The National Alliance for Water Innovation (NAWI) is a public-private partnership headquartered at Berkeley Lab and includes Oak Ridge National Laboratory, the National Renewable Energy Laboratory, 18 founding university partners—including Baylor University—and 10 founding industry partners.
The NAWI team will develop technologies that treat seawater, brackish water and produced waters for use in municipal, industrial, agricultural, utility, oil and gas and other water supply needs. These technology advancements will help domestic suppliers of water desalination systems to manufacture critical components and parts—including the design and manufacture of small-modular and large-scale systems.
NAWI’s goal is to enable the manufacturing of energy-efficient desalination technologies in the United States at a lower cost with the same (or higher) quality and reduced environmental impact for 90 percent of non-traditional water sources within the next 10 years.
As a DOE innovation hub, NAWI will conduct research and also develop a road map to prioritize the highest impact technology options, then identify and solicit projects to support those priorities.
Amanda S. Hering, Ph.D., associate professor in the department of statistical science at Baylor University, is the site director of the Baylor team. She is a leading researcher in the area of statistics as applied to environmental and engineering problems related to water. Her connection to NAWI began more than two years ago based on her work in data-driven automation of decentralized wastewater treatment facilities with her environmental engineering colleagues at Colorado School of Mines.
Hering came to Baylor University in 2016, and for the past three years, her work has been externally funded by the National Science Foundation and King Abdullah University of Science and Technology. Her research interests are in using data for anomaly detection in environmental problems, often pertaining to water treatment and water quality. With decentralized wastewater treatment, the variability in the quality and quantity of influent water increases substantially and requires real-time monitoring to reduce risks to system, environmental and public health. Hering’s work aligns with the signature academic initiatives, particularly in combining Data Sciences with Health, within the University’s Illuminate strategic plan.

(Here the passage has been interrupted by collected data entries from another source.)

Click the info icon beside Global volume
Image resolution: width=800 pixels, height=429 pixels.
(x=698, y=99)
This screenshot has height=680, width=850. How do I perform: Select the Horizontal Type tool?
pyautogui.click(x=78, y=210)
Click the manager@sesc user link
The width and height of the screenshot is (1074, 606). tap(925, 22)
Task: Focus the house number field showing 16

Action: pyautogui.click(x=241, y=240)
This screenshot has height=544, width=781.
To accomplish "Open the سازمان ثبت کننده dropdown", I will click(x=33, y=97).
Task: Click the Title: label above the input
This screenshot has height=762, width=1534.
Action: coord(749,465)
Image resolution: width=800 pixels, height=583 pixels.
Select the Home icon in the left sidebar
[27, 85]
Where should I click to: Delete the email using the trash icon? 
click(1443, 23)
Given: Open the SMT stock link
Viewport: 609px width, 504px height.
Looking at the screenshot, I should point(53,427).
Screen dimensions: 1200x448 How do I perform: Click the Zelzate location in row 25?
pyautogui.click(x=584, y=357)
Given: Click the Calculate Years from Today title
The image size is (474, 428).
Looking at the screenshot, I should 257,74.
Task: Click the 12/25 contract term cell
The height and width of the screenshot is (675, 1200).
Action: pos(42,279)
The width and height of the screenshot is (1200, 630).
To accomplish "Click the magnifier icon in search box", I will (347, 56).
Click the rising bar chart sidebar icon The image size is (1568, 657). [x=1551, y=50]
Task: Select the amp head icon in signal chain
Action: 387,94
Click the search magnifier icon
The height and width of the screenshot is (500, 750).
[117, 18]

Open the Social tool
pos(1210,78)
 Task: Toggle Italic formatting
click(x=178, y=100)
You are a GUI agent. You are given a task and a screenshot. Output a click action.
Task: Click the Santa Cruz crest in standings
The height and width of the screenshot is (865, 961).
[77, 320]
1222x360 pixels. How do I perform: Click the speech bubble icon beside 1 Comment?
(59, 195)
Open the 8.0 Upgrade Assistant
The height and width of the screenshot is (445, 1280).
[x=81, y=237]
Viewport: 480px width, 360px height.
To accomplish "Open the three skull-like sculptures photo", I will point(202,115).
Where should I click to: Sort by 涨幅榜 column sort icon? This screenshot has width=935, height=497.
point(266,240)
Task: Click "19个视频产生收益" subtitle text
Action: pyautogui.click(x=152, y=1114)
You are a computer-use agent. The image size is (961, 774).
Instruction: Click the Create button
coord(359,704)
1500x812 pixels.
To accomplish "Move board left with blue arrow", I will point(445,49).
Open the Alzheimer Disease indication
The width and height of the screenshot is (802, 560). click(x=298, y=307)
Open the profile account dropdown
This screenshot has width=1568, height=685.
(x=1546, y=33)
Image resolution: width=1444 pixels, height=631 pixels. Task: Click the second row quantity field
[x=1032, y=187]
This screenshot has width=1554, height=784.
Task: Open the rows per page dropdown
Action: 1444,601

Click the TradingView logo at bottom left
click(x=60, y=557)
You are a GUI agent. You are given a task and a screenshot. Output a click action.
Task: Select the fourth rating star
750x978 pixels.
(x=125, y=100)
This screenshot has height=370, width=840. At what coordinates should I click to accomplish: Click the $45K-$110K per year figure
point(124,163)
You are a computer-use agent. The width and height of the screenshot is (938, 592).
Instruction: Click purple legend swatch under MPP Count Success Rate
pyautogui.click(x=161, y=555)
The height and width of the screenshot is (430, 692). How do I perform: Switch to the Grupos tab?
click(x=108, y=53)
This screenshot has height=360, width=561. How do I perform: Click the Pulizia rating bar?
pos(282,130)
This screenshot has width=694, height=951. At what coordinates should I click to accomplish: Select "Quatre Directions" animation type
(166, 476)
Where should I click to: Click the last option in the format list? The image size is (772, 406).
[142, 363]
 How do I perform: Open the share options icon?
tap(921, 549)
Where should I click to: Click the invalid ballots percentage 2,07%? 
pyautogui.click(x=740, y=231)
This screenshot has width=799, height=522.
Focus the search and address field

“Baylor University has a critical mass of faculty who are doing research related to water resources, and our membership in the NAWI consortium will present opportunities for Baylor University faculty to collaborate with member national labs and universities, apply for external support and contribute to the research vision,” Hering said. “As Baylor’s representative to NAWI, my role is to assist with identifying research opportunities that match the profile of Baylor faculty.”
NAWI’s vision for creating a stable and resilient water supply for agriculture, industry and communities involves a circular water economy, where water is treated to fit-for-purpose standards and reused locally, rather than transporting freshwater long distances.
“Our national research program will enable scientists from industry, academia and the national labs to work together to develop new technologies to make desalination and water treatment more efficient, more reliable and lower cost,” said Peter Fiske, director of Berkeley Lab’s Water-Energy Resilience Research Institute and executive director of NAWI. “Our research program will invite broad participation using a series of research proposal calls, with the first anticipated in June of 2020.”
NAWI was formed two years ago to support DOE’s goal of establishing the Energy Water Desalination Hub. It consists of two parts: the core research consortium (which includes the three national labs along with the founding academic and industry partners) and the larger NAWI Alliance (which includes more than 100 U.S. organizations and whose membership is open).